Other female distilling enablers are Kristy Booth Lark of the Killara Distillery and Genise Hollingsworth of Black Gate who both established the Australian Women in Distilling Association Inc (AWDA) to promote the industry to women, to support and importantly celebrate those already involved.

Caroline Childerley, aka The Gin Queen, and owner of the newly launched online local gin concierge service Ginporium is a wealth of knowledge on local craft distillers and says she can name 30 women gin distillers in Australia off the top of her head.

“The narrative that this is a male-dominated industry is just not valid anymore,” says Caroline, “There are just so many women distillers now.”

Caroline says in the past there were many couple-run distilleries, but now more women are starting distilling businesses on their own.

The Gin Queen says the obstacle with distilling opening up for women in this country is there is the lack of accredited training courses in distilling.

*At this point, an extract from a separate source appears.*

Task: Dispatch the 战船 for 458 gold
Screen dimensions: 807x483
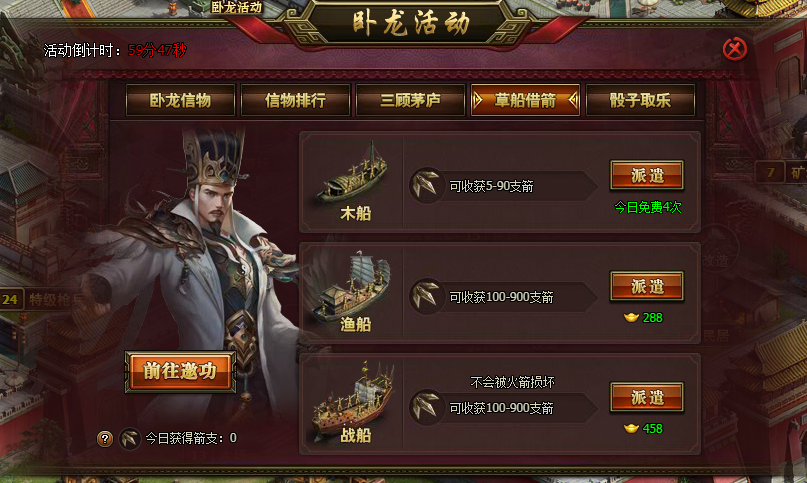Action: tap(647, 397)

“There is not an obvious route and therefore it is difficult to find opportunities,” she said.

It seems the current route to the distilling trade is to either start a distillery and teach yourself or find a position in a craft distiller and learn that way. The roadblock with both these scenarios is money is needed either to start a distillery or to invest in apprenticeships.

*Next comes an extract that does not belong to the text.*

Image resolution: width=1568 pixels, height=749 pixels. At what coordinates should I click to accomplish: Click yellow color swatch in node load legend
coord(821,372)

One path is to grow up learning from a distiller mother and father.

That was the case with second generation craft distiller, Kristy Booth-Lark, daughter of Bill Lark, founder of one of Australia’s first craft distilleries, Lark Distillery in Tasmania.

Two years ago Kristy started the Killara Distillery where she makes whisky and gin and is now developing a brandy. Kristy champions the ‘paddock to bottle’ philosophy and is looking to distil seasonal sprits from her orchards and herb gardens.  

“Mum, Lyn Lark, was the first woman distiller in Australia,” says Kristy proudly.

Kristy is a champion of women in distilling and says apart from keeping recipe secrets; there is not much that she wouldn’t share to help a fellow female distiller.

“There is a general openness in the industry, and many are willing to help.”

Her brainchild, the AWDA was established to promote women distillers, highlight their achievements and provide a platform for support and advice.

“I have had a lot of women say to me it’s great there is this safe space where they can talk to other women without feeling discriminated against.”

“The industry is only enhanced by having more women joining, and it is scientifically noted that women’s palates are generally better, plus you are cutting out a large proportion of the consumer public if you are not coming from the female perspective,” Kristy says.

At Anther Distilling in Geelong the distilling team is all women. Head distiller and co-founder Dervilla McGowan’s team is ex-Craft and Co distiller Gabby McKeon and now recent recruit, distiller cellarhand, ex-hospo dynamo, Joey Tai.

“My team is all women, amazing accomplished intelligent women,” boasts McGowan, “We are blessed with phenomenal women in this industry.”

Dervilla McGowan and her partner Sebastian Reaburn started the distillery in 2016. Dervilla holds a PhD in microbiology so comes from a background of science but fell in love with the idea of distilling from a stint in the hospitality business. She says the trickiest part is getting the taste right, so an all-female team works well for that.

“You have to be able to taste flavours at a high ABV, and that takes focus. You need to sit and centre yourself and then taste,” Dervilla explains.

Head distiller at Fleurieu Distillery, Angela Andrews agrees.

“It’s heartening to see so many women getting into it. There are not so many in whisky and rum yet, but there are a lot of women in gin because there is a real art to getting the botanicals right with gin, it’s very instant, and this appeals to women because we have a good sense of smell,” says Angela.

Angela says the growth in women’s interest in spirits is really picking up, and the opportunities are definitely there for women looking for an exciting alternative to working with wine. 

There is an overwhelming sense of collaboration among female craft distillers in Australia. It is a collegiate environment that appears on track to increase in strength as the industry grows and that is a great development for the local craft spirit industry.